Conclusions and recommendations:



Guest OS





Storage and Storage


The main thing to consider is that your storage must support the vStorage API for Array Integration (VAAI). In this case, the following will be supported:

- Offload processes of copying, cloning and transferring VMs between LUNs of a single storage or between storages supporting the technology. That is, the process will be executed mostly by the storage itself, not by the host processor and the network.
- acceleration of the zeroing of the blocks when creating Thick Eager Zeroed disks and during the initial filling of Thick Lazy Zeroed and Thin disks.
- Atomic Test and Set (ATS) - blocking not the entire LUN, when changing metadata, but only one sector on the disk. Considering that metadata changes during such processes as switching on / off VM, migration, cloning and expansion of a thin disk, LUN with a large number of VMs on it may not get out of SCSI Lock.
- Unmap - “release” of thin LUN blocks when deleting / transferring data (applies only to LUNs, not vmdk).

Considerations and recommendations:



Virtualization infrastructure


DRS and clusters



vMotion and Storage vMotion

By default, for each active vMotion process, the hypervisor eats off 10% of one processor core.
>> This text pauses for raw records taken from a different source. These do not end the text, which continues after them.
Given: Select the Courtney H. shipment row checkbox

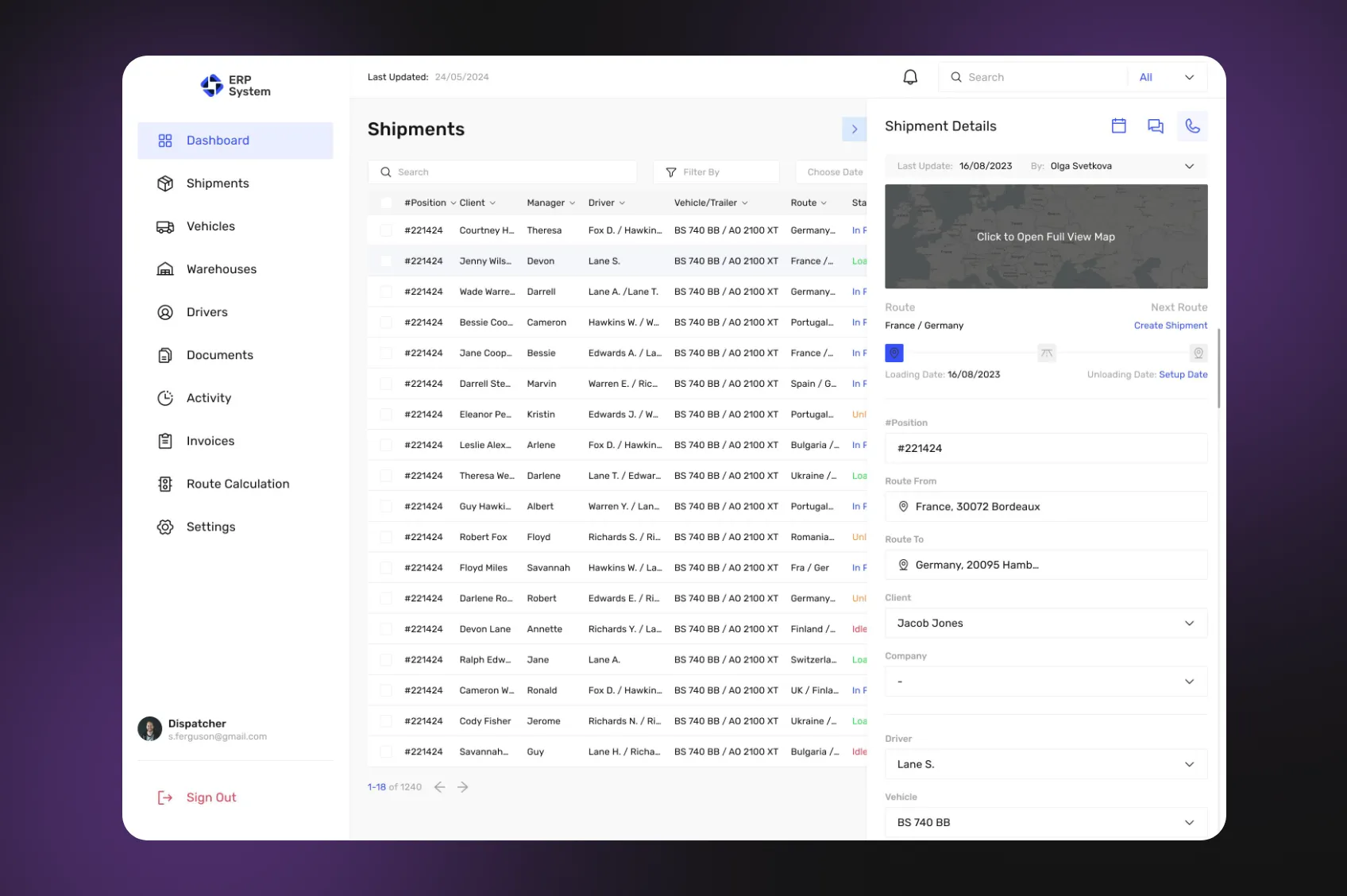Looking at the screenshot, I should (386, 230).
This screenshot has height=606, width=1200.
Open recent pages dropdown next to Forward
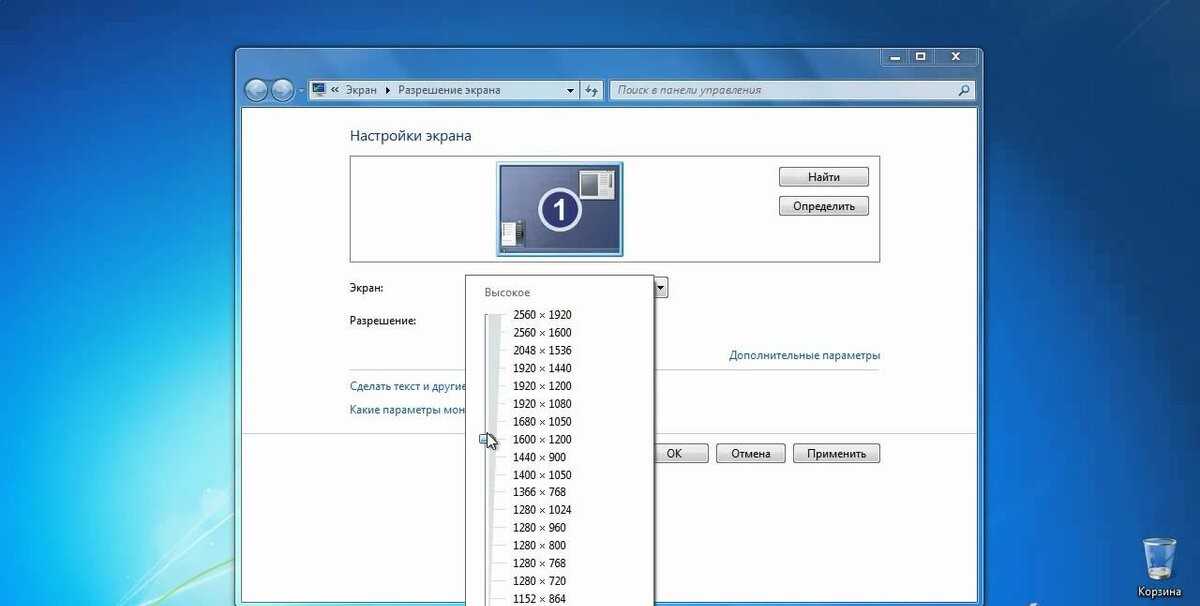coord(300,90)
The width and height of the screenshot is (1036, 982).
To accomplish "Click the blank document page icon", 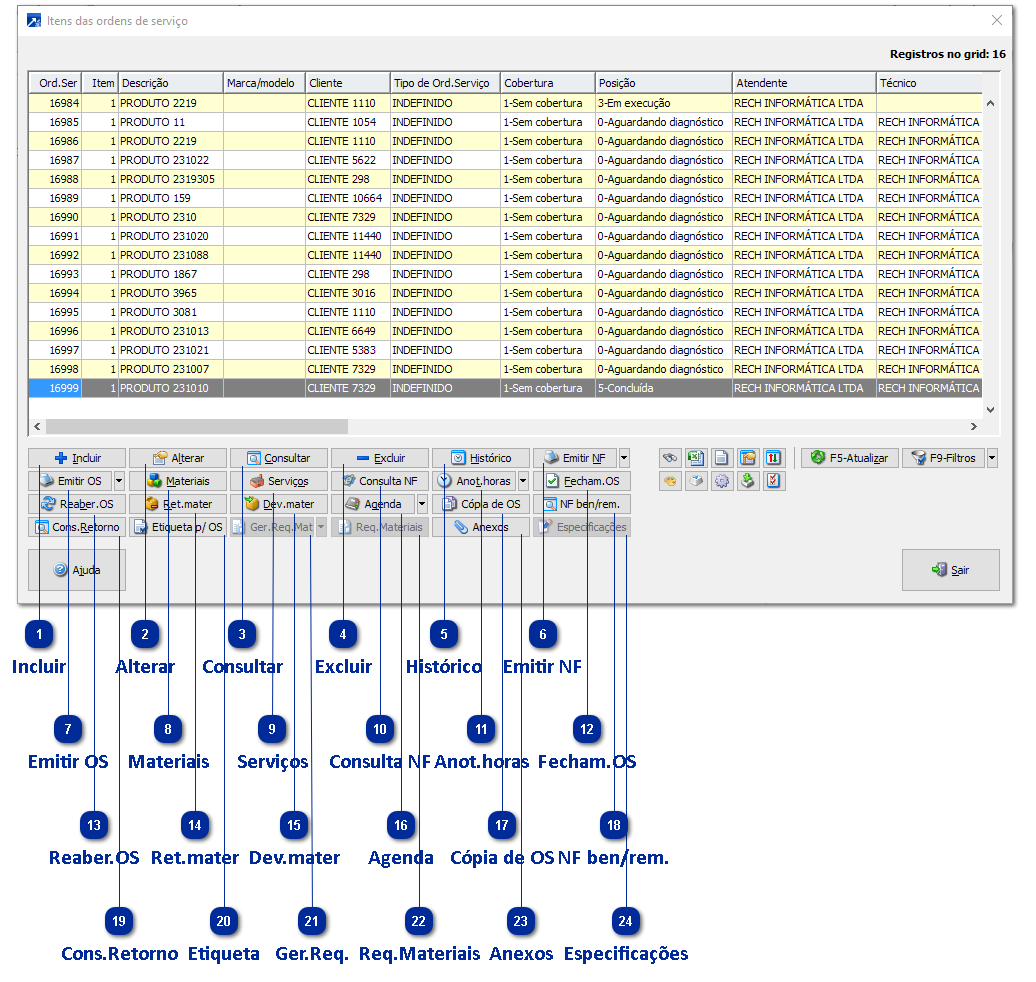I will (721, 458).
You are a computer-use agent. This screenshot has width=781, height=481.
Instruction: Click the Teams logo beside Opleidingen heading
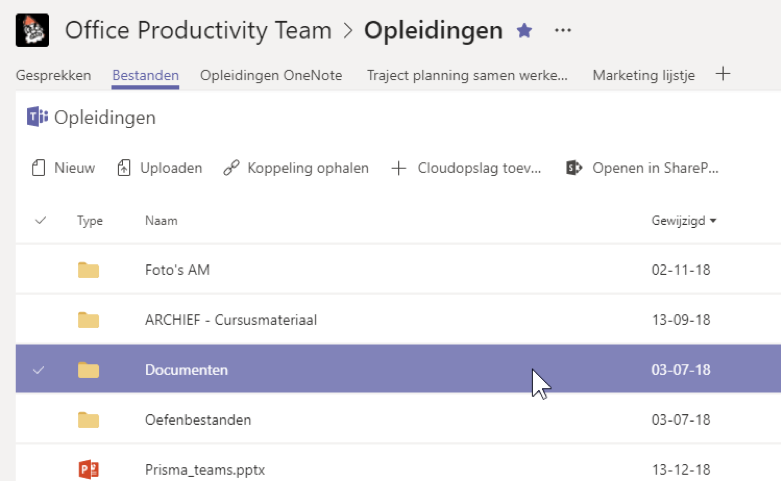pyautogui.click(x=38, y=118)
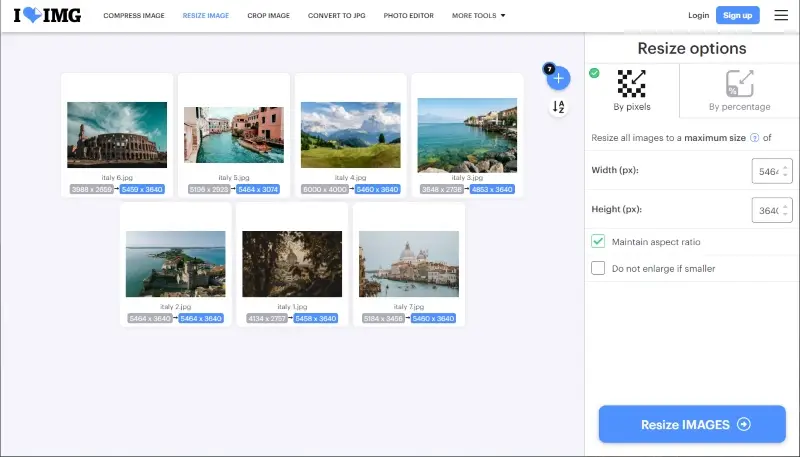Viewport: 800px width, 457px height.
Task: Click the Login link
Action: [x=698, y=15]
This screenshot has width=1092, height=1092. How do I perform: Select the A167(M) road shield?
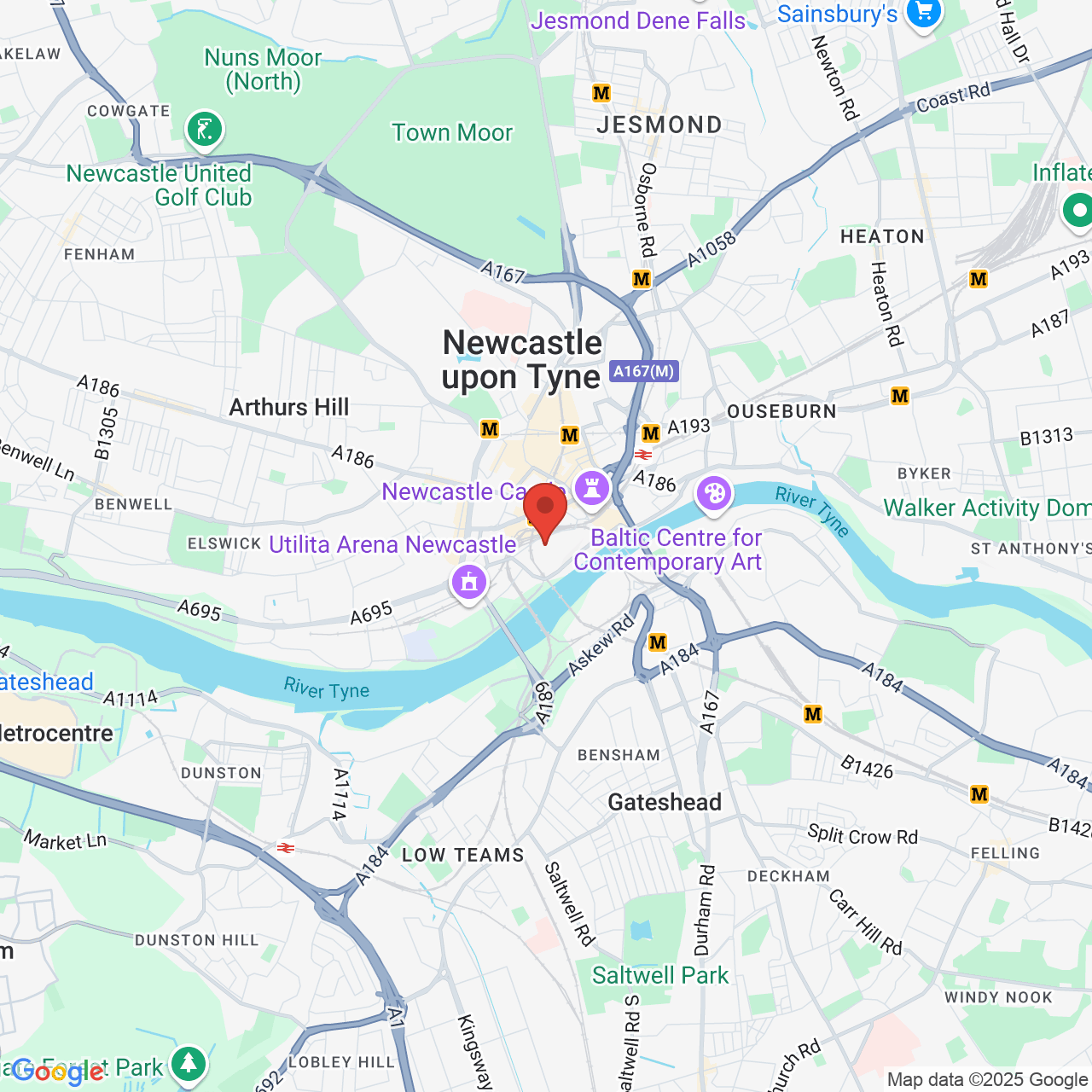(644, 371)
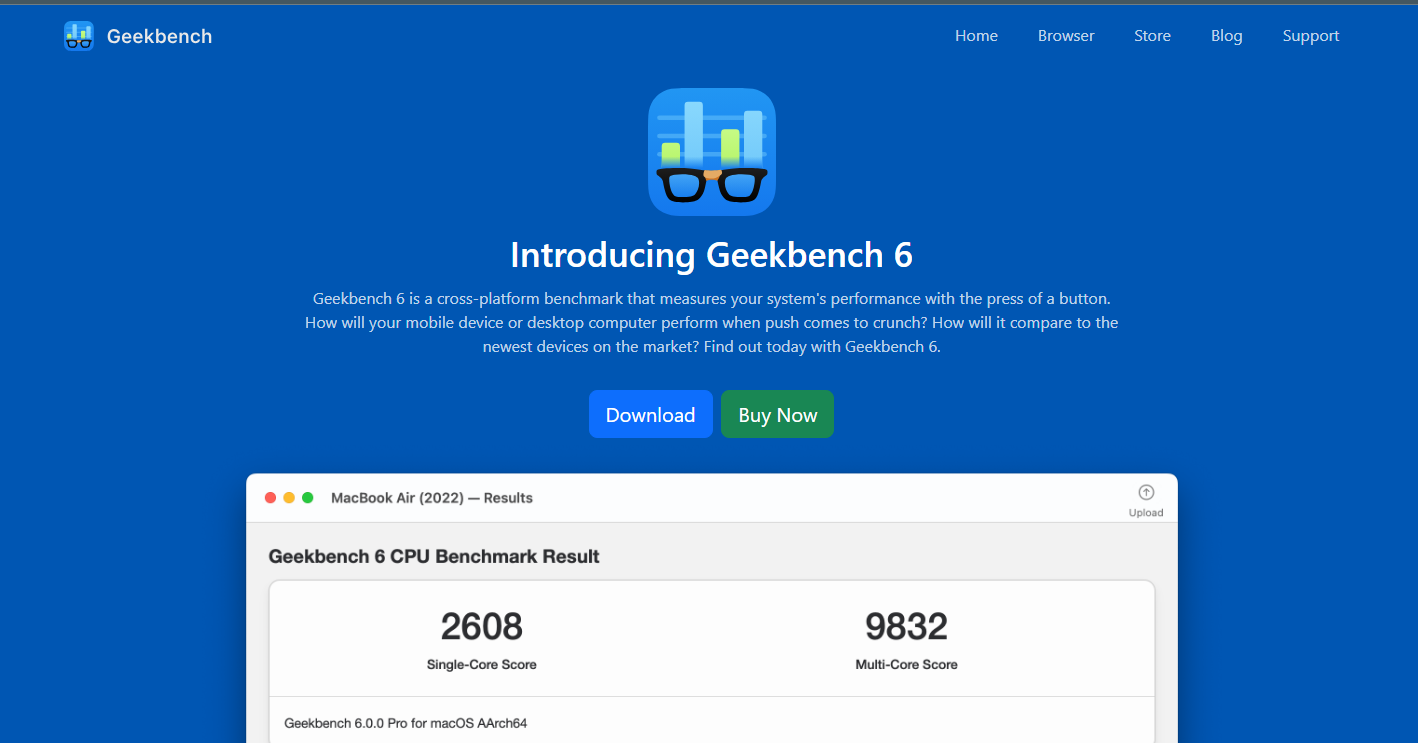
Task: Click the Introducing Geekbench 6 heading
Action: [x=711, y=255]
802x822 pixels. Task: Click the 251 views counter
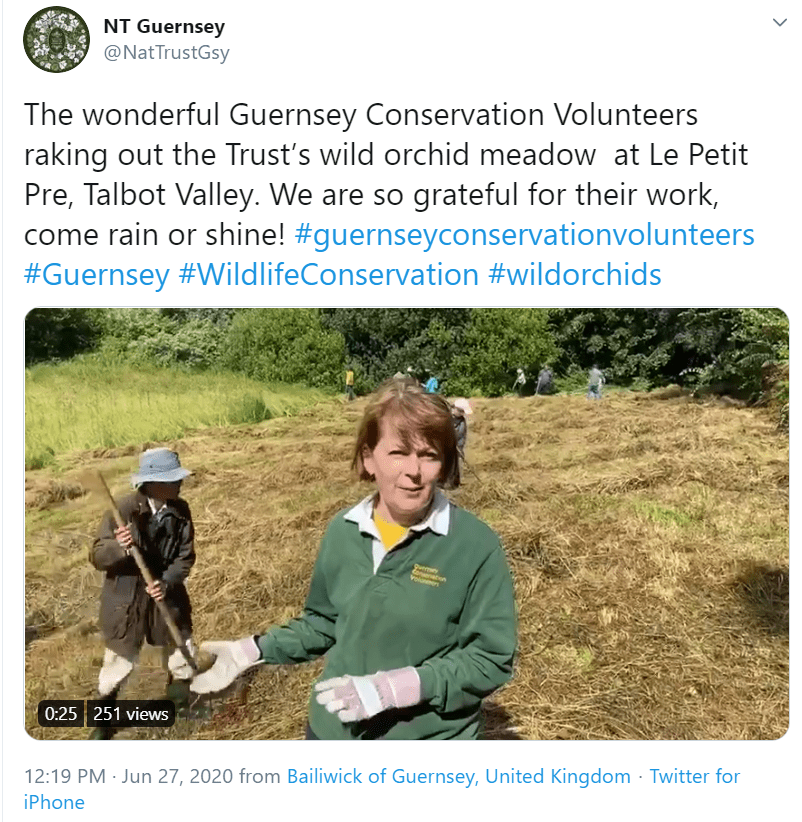(x=131, y=714)
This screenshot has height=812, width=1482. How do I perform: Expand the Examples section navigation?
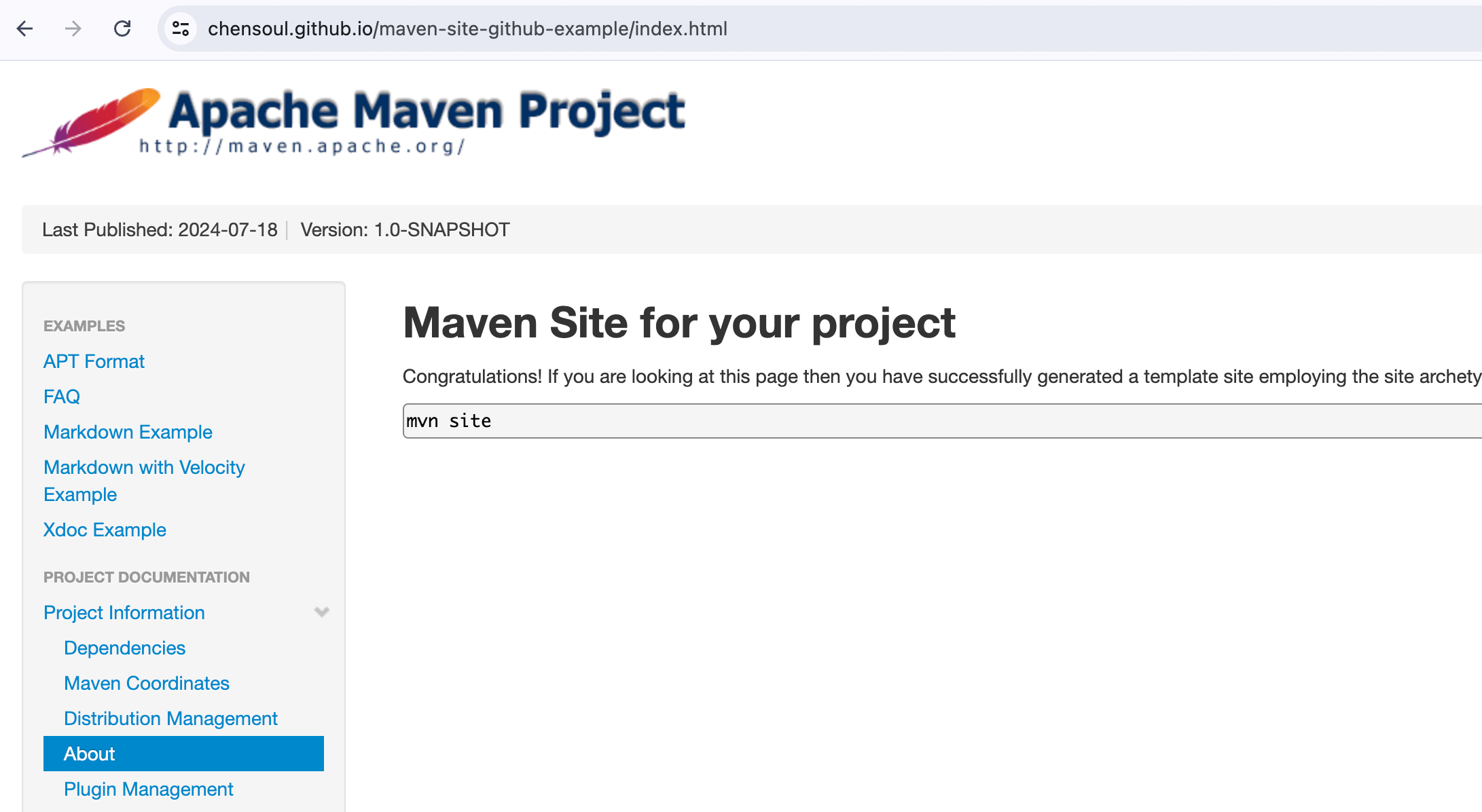pyautogui.click(x=84, y=325)
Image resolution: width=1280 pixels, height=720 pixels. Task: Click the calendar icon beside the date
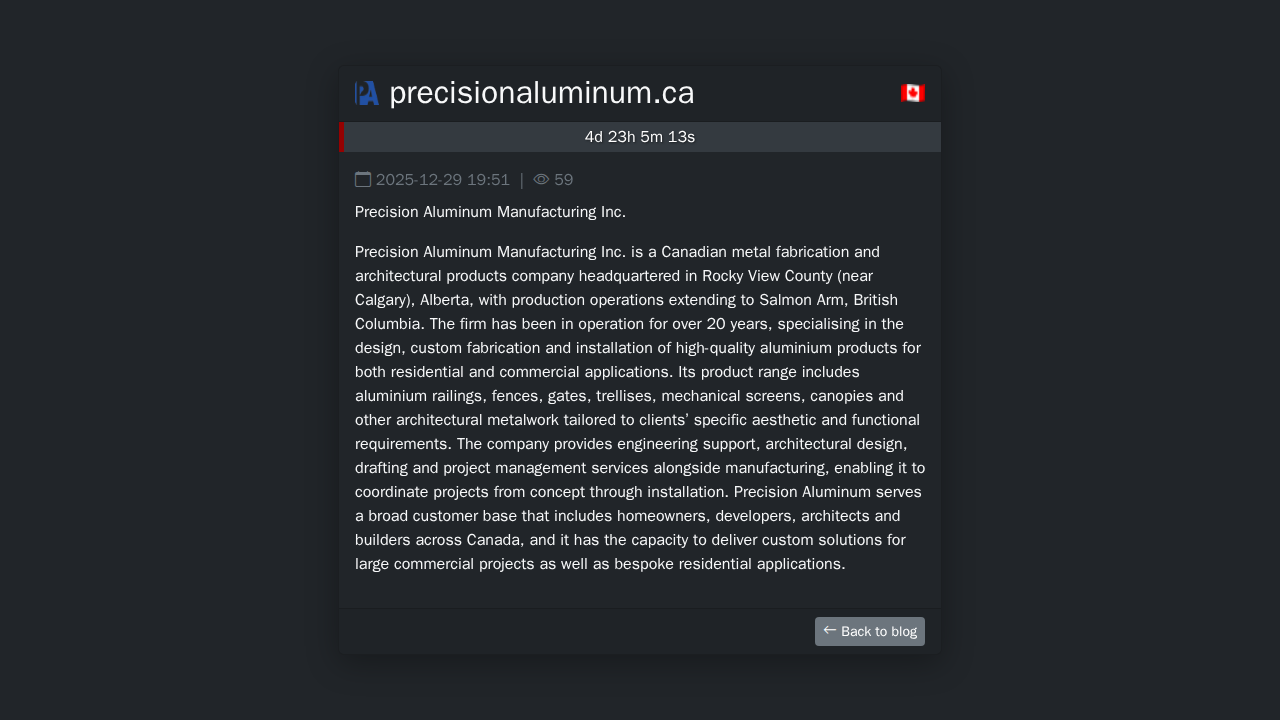[363, 180]
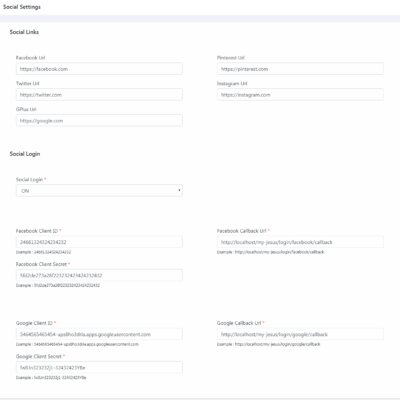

Both on the receiver and on the source. That is, if all the processor resources on the host are in a reservation, there may be problems with vMotion. (With DRS exactly will).

When Storage vMotion, the source datastore is actively reading, and the target is recording. In addition, both datastores are synchronized to record changes inside the VM. Hence the conclusion - if we move the VM from a slow datastor to a fast one, the effect will be noticeable only at the end of the migration. And if from fast to slow, then degradation of performance will come immediately.